Grant’s first start was in Arizona against powerhouse O’Connor, where he showed the scouts that he was a pitcher to watch. A few weeks later, the 6-foot-1 senior backed that up in front of a hoard of scouts on hand for a high-profile showdown against eventual Class 5A state champion Cherry Creek.

That day in Greenwood Village, Grant tossed a complete game on 87 pitches, with one unearned run, no walks, two hits and 12 strikeouts. His pinpoint fastball command, in conjunction with a wipeout slider, made him basically unhittable.

“If he pitched well that day, he was going to move up on everybody’s radar,” Mountain Vista coach Ron Quintana said. “And that’s what he did, and it really put him on the map and that definitely shot up his draft stock. It was pretty obvious he was going to get drafted following that performance. He gave up a hit to the first batter, then after that, was dominant.”

The next Rogers bros?

Mountain Vista’s had one player make the majors — right-hander A.J. Schugel, a 2007 graduate who played for the Diamondbacks and Pirates from 2015-17.

If the Shepardsons fulfill their potential, they could triple that and follow in the footsteps of the Rogers twins, Chatfield alums who are now bullpen stalwarts for the San Francisco Giants. Columbine products Darrel and Duane Akerfelds were also drafted in the same class in 1983, both by the Mariners, but Duane never signed.

“The ceiling is just so high on both of them,” said Bauer, who was also Grant’s club coach. “The fact that Blake hasn’t thrown a ton due to injury, there’s so much left in that arm.

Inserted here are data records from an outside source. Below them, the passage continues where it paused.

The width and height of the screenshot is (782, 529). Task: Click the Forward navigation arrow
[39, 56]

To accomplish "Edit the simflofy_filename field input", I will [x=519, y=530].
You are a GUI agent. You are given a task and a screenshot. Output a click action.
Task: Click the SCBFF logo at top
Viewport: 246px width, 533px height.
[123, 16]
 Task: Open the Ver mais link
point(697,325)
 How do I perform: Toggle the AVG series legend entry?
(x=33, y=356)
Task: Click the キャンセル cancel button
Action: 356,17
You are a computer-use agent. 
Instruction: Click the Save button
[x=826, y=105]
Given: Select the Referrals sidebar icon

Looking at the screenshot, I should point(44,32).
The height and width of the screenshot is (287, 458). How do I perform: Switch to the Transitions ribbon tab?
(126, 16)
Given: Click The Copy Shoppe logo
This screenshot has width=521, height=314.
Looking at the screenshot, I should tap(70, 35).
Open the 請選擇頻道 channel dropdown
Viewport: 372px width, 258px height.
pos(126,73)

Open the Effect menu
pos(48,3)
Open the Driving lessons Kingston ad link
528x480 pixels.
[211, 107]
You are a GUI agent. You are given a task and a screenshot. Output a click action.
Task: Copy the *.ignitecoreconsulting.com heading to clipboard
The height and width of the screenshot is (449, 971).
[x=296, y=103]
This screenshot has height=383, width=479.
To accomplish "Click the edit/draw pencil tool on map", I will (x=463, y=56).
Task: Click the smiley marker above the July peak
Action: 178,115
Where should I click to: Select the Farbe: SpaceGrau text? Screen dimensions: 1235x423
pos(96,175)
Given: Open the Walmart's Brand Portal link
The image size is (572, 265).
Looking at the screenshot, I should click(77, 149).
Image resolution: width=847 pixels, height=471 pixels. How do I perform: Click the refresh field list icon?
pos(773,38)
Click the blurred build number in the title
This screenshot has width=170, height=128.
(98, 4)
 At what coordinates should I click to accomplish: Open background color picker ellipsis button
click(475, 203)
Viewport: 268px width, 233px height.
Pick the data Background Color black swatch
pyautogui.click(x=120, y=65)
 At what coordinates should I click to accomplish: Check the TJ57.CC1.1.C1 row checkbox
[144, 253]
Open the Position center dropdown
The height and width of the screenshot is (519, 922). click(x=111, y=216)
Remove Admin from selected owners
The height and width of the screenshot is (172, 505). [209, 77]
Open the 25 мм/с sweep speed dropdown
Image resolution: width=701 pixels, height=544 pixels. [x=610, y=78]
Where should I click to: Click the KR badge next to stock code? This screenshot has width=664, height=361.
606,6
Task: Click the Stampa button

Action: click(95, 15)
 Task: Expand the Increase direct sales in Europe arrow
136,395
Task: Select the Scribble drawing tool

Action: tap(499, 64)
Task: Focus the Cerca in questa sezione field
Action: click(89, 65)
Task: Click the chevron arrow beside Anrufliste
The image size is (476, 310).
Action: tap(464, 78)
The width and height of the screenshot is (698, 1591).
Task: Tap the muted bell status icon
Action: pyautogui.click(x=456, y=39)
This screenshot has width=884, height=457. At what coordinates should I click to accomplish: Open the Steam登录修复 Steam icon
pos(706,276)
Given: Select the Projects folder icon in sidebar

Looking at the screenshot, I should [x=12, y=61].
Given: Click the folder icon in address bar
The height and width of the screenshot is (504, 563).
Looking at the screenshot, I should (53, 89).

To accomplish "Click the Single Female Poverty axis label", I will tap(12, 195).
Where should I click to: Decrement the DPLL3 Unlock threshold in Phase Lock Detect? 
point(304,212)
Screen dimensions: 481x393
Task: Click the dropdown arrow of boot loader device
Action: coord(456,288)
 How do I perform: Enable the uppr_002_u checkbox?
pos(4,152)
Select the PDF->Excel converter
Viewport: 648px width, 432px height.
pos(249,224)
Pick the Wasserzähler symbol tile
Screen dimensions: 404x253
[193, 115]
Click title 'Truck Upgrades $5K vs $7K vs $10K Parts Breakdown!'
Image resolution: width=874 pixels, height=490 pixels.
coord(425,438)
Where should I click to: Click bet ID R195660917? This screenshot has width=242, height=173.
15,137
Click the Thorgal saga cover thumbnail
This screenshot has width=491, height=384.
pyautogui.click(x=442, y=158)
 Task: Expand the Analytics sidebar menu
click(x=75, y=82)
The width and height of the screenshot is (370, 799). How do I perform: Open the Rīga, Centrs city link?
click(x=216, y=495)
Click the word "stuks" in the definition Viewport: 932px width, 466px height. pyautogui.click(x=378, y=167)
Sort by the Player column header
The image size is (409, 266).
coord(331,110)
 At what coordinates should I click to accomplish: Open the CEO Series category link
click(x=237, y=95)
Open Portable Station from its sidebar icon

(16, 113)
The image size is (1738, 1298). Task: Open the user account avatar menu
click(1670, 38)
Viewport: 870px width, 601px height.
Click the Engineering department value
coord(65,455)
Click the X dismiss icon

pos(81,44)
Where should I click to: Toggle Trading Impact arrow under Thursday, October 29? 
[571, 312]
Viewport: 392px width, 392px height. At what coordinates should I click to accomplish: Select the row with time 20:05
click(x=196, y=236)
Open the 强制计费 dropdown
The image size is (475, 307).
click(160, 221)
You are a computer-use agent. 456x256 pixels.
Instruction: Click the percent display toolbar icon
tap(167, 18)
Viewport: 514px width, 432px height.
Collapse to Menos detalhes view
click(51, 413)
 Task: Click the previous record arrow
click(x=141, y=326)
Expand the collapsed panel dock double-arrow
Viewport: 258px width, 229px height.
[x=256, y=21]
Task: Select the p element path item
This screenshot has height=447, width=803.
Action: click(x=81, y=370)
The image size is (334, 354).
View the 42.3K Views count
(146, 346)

His arm is probably two to three years younger than the other college guys in the 2024 draft just because of that.

“And as far as Grant goes, to be up to 98 in a game this spring coming out of high school, that’s crazy potential. I wouldn’t be surprised if he also hits 100. Plus, his slider is one of the nastiest high school pitches I’ve ever seen.”

The brothers will likely have different paths to the majors, even as they both find themselves in farm systems of cellar-dwelling franchises in the throes of full-scale rebuilds.

For Grant, it’ll be a slow burn. He just began building his arm back up after taking some time off following the combine. He’s going to be working through bullpens and live at-bats at the Marlins’ training complex, and there’s a chance he could make his pro debut later this season with the Low-A Jupiter Hammerheads.

“The two building blocks I’m focused on are dialing in the fastball command and showing a better feel for the changeup,” Grant said. “Those two things will help me make another big jump.”

Blake has the chance to be a quick riser as a back-end bullpen arm with unique velocity.He will likely soon make his pro debut with the Low-A Kannapolis Cannon Ballers. If he can continue to hone his control, promotions will come quickly.

Whatever the case, the brothers will continue to lean on each other from afar — just as they did back in Highlands Ranch.

“Just having this opportunity to rise through the minors with my brother is amazing in itself,” Grant said. “And if it culminates with us both in the big leagues, then that’s even cooler.”